What a funny name for a restaurant! In a town where the simple word restaurant is synonym to mussels and chips (I know that this is a caricature, but take a look) I had a meal that I wasn't expecting: excellent, original without going over the top, fine without being fussy, my compliment bag is full! And on the port too! What better! And if the dishes are pretty the essential isn't lacking! Taste is there too! The weekday lunchtime menu at 19 € is ravished by the regulars. To try it is to want it. You aren't given much choice once you've dipped your little finger in... It's with a charming décor its' acidulated colours and view across the port that I begin with "parfait moelleux d'écrevisses et petits légumes du sud" and a vinaigrette with egg and basil. Oh yes? Crayfish? Parfait? Work and products that are rarely found in cooks' fridges who are trained to dish up ordinary dishes. A modern presentation, fresh, smooth and mastered. 15,5/20.
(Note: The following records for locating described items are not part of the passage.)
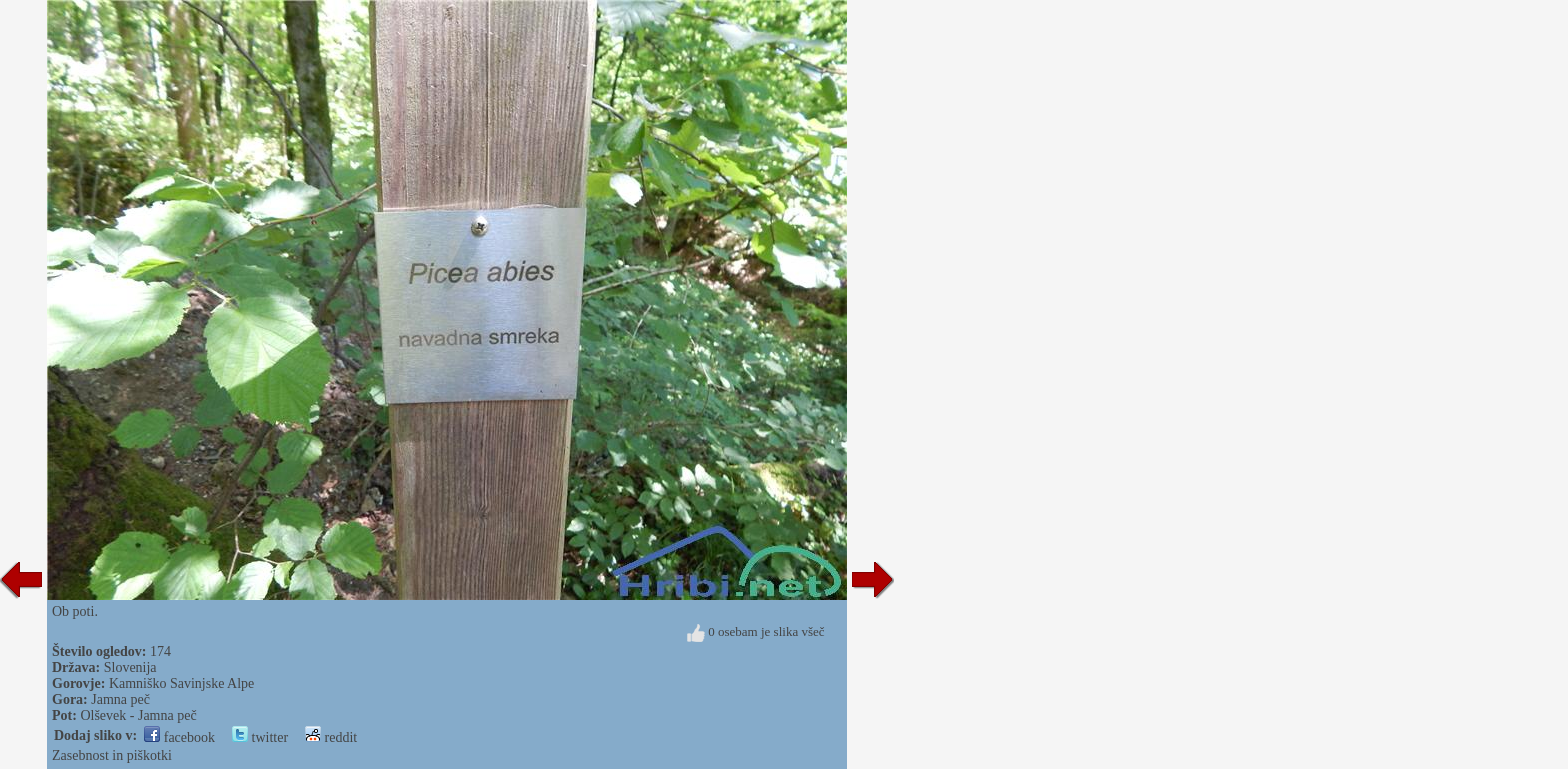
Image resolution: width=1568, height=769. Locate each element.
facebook (179, 737)
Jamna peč (120, 699)
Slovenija (130, 667)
What follows is a dish for the greeds that can be considered gourmets: "filets de pigeonneau rôti, son aile et sa cuisse laquée au miel, jus à l'arabica" (roasted pigeon filets, wing and leg Peking style, Arabica gravy) served with a creamy corn puree with Parmesan cheese. It is serious and what gravy! 15,5/20. I was expecting more from my "soupe au chocolat 64%, glace à la cacahète, caramel mou au beurre salé" (chocolate soup, peanut ice-cream, salted butter soft caramel). It was nevertheless nice, but I would be damned for salted butter soft caramel; there wasn't enough to give out more than 15/20! Even so! The customers seem enchanted with the kitchens and the attendance which is feminine and full of life. The wine menu is already clever. Running a restaurant can only be team work! An excellent chef who comes from Belgium via Nyons (26); Anne Wisniewski is the mistress of the place. She allows Christophe Wernet the responsibility of creating and putting the dishes together. What a good idea! They match! Cuisine with four hands! Just to help: this used to be "la sardine de Marseille" and before that, "la Fresque". A good show, typically semi-gastronomic with no excess! And on the first floor facing the port! Perfect!

Welcome : 16/20
Attendance : 15,5/20
Quality/Price : 15/20
Setting : 16/20
Bread : 15/20
Toilettes : 16/20
Chef : Anne Wisniewski et Christophe Wernet

Weekday lunchtime menu at 19 €. Menu-carte at 38 € and 60 €. The carte changes every month. Closed patio facing the port. Groups up to 25 people. Closed out of season on Wednesdays, Saturday lunchtimes and Sunday evenings. In season: enquire. Booking recommended.